[Saved data entries]
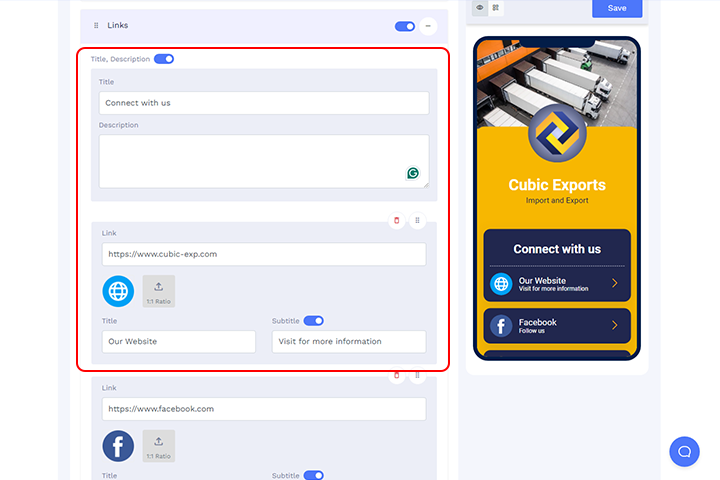Edit the Connect with us title field
This screenshot has height=480, width=720.
click(264, 103)
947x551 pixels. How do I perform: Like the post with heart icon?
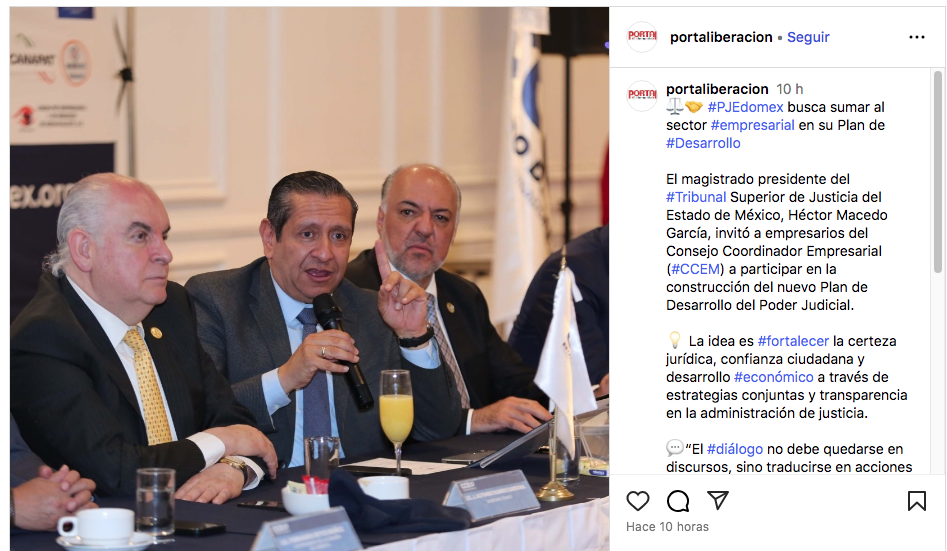click(638, 501)
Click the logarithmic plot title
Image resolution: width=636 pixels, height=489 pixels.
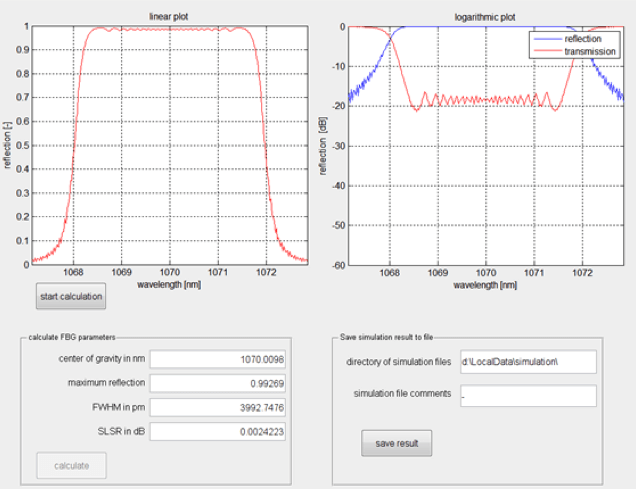485,18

* Problem to work on *
Pictures are to be omitted. The lines from the line holding "Click the logarithmic plot title" through the closing line of the data above are to be set down exactly, and nothing more.

* Written reply *
Click the logarithmic plot title
Image resolution: width=636 pixels, height=489 pixels.
485,18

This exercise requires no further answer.